The best results for various kernels are given in~\prettyref{tbl:res-kernels}. The optimization binary \verb|roofline_full_manpack| was used for these results. This is the binary with all optimizations and the intrinsics kernel enabled. The following parameters were used: \verb|roofline_full_manpack -s 150000000 -r 5|. One double array was therefore 1144.41 MB big -- clearly too big for the cache.

Note how \verb|simple8| is clearly flawed with \verb|-ffast-math| enabled. This is due to the non IEEE compliant optimization as described in~\prettyref{sec:advanced-kernels}. At this level of optimization only \verb|simple8fastmath| (which is fastmath safe but flawed with lower optimization levels) should be considered as a \emph{replacement} of \verb|simple8|.

\begin{table}[h!]
  \centering
  \begin{tabular}{ll}
    \toprule
    Kernel          & Max.

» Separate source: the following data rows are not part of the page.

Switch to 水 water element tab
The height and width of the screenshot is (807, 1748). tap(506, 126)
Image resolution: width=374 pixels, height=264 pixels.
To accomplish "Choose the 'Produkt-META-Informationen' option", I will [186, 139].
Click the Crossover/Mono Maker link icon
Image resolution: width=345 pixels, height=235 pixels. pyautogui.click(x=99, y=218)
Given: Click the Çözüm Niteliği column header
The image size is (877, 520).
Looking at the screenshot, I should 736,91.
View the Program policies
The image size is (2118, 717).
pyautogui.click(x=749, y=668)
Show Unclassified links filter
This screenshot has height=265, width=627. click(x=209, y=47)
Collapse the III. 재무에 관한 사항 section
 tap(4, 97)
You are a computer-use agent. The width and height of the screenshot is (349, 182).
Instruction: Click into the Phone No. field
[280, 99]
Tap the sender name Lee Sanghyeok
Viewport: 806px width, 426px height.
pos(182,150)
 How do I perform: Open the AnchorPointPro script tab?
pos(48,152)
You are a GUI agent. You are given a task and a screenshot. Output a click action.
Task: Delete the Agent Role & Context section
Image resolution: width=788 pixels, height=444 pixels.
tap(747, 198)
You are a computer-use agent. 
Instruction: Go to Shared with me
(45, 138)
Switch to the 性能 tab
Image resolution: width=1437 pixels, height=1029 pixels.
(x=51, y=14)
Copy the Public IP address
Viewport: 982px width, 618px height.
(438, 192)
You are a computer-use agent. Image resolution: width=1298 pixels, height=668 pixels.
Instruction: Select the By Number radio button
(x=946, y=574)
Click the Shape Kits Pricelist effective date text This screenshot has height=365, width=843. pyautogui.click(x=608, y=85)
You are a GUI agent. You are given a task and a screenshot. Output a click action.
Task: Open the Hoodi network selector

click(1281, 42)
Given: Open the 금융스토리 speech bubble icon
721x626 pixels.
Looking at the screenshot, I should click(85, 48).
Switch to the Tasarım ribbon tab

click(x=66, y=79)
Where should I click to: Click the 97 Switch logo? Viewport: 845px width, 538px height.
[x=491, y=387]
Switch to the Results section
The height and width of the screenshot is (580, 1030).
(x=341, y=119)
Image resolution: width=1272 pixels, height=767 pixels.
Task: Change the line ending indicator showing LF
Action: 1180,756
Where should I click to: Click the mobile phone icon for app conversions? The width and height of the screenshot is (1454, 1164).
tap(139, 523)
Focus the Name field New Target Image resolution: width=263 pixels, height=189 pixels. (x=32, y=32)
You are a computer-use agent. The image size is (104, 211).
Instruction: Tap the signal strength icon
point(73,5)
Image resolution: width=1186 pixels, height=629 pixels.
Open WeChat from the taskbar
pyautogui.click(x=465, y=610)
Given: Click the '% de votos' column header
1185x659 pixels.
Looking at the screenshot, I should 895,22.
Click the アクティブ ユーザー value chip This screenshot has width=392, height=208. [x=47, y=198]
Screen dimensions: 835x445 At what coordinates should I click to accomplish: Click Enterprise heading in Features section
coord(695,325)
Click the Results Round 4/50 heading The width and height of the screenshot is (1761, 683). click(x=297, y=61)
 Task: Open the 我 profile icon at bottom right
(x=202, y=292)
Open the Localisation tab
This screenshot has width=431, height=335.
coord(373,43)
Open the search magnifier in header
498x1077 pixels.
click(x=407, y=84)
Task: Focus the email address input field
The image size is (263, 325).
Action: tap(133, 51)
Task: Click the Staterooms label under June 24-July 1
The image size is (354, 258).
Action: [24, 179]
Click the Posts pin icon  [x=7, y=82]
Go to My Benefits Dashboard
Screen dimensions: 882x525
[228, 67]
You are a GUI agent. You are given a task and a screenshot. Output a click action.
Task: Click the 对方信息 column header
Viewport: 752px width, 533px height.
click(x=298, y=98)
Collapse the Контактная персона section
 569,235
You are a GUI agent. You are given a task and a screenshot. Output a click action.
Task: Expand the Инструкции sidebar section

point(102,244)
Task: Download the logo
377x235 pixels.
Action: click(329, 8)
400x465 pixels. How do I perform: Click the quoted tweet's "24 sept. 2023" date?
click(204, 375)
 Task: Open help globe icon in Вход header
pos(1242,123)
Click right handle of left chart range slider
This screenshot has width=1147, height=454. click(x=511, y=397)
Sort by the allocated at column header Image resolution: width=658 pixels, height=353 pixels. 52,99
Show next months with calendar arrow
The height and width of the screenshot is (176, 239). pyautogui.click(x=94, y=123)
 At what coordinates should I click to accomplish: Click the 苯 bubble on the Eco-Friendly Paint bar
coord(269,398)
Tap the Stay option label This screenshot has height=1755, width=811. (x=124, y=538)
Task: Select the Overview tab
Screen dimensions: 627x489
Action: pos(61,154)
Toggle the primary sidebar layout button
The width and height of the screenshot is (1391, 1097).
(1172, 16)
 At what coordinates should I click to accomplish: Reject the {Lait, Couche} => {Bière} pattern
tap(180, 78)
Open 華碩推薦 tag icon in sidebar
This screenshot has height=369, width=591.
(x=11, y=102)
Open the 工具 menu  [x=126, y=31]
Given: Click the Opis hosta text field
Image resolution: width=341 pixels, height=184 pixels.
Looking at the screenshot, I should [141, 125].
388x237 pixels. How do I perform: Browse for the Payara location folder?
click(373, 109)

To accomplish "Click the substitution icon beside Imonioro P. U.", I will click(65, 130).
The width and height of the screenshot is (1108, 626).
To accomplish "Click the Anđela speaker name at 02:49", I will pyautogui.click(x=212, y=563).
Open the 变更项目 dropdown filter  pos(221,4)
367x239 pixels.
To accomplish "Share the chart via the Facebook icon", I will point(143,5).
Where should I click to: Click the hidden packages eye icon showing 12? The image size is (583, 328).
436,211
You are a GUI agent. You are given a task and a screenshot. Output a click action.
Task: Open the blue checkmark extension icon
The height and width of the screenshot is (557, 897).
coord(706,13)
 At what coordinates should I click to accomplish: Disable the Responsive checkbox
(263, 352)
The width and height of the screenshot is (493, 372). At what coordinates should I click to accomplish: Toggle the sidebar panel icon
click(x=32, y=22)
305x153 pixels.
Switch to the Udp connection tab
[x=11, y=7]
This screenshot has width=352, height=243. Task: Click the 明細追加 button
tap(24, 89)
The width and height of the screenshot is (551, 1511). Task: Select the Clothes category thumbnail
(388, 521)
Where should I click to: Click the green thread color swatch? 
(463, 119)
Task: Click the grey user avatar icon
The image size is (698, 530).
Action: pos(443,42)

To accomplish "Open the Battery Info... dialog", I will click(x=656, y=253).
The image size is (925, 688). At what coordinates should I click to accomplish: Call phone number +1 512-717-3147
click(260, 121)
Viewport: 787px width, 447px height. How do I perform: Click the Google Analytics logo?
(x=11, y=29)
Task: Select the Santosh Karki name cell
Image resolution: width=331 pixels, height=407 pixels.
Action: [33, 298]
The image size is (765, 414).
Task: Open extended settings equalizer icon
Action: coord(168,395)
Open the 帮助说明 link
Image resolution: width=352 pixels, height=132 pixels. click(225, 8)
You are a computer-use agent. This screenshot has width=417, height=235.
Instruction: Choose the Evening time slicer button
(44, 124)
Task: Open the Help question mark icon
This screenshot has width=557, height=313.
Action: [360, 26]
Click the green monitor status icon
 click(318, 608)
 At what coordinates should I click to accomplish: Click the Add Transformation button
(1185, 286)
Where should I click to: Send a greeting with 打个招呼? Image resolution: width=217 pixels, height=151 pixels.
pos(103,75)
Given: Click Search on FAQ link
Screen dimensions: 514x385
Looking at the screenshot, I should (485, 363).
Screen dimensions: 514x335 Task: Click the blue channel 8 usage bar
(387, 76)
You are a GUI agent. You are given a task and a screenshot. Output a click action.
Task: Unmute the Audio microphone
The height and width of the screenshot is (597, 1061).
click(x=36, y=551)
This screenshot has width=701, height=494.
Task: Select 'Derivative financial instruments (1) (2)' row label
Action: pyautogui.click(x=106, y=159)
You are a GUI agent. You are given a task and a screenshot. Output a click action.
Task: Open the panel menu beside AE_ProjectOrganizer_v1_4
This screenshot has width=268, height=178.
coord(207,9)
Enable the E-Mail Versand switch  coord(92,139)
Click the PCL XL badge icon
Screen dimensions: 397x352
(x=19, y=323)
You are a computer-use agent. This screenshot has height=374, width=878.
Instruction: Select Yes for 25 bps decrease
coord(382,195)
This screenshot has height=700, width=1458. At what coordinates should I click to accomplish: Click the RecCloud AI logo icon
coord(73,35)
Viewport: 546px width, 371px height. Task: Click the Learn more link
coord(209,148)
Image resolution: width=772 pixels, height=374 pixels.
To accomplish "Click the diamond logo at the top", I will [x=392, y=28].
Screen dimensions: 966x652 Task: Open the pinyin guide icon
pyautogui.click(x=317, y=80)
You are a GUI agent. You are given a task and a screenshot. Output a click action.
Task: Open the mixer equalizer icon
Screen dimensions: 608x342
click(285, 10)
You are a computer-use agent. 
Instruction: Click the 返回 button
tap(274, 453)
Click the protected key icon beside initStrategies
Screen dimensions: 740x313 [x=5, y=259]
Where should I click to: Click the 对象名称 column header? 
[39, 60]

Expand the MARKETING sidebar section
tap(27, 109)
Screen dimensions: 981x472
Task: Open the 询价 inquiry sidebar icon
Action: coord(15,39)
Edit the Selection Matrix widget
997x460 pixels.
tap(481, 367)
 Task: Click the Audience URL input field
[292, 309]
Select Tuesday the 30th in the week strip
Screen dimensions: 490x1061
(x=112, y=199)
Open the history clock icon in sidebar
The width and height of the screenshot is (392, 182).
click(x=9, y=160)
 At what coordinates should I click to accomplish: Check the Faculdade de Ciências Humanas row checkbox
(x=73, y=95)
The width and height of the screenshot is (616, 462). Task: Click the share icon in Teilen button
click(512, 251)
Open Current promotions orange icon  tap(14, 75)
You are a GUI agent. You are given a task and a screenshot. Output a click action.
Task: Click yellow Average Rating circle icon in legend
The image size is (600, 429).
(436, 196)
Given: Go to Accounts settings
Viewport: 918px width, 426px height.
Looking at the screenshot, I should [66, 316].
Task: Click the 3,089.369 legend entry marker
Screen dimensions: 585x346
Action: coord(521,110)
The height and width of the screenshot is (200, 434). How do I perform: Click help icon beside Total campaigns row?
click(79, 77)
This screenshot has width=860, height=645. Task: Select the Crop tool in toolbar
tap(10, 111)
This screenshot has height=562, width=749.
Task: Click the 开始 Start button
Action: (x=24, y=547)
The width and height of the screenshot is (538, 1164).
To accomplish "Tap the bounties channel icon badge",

GFLOP/s \\
    \midrule
    simple16        & 0.9919       \\
    fma16           & 0.9891       \\
    simple8         & 123.4004     \\
    simple8fastmath & 8.7187       \\
    fma8            & 21.7866      \\
    fma8manpack     & 18.9066      \\
    \bottomrule
  \end{tabular}
  \caption{Results for various kernels}
  \label{tbl:res-kernels}
\end{table}

The rooftop graph with the best runs of the 2 best kernels of each category (\verb|simple16| and \verb|fma8|) is depictured in~\prettyref{fig:roofline-withres}.

\begin{figure}
  \begin{adjustbox}{center}
    \includegraphics[width=0.8\linewidth]{res/rooftop_res}
  \end{adjustbox}
  \caption{Roofline graph with kernel results}
  \label{fig:roofline-withres}
\end{figure}


%%% Local Variables:
%%% mode: latex
%%% TeX-master: "../report"
%%% End: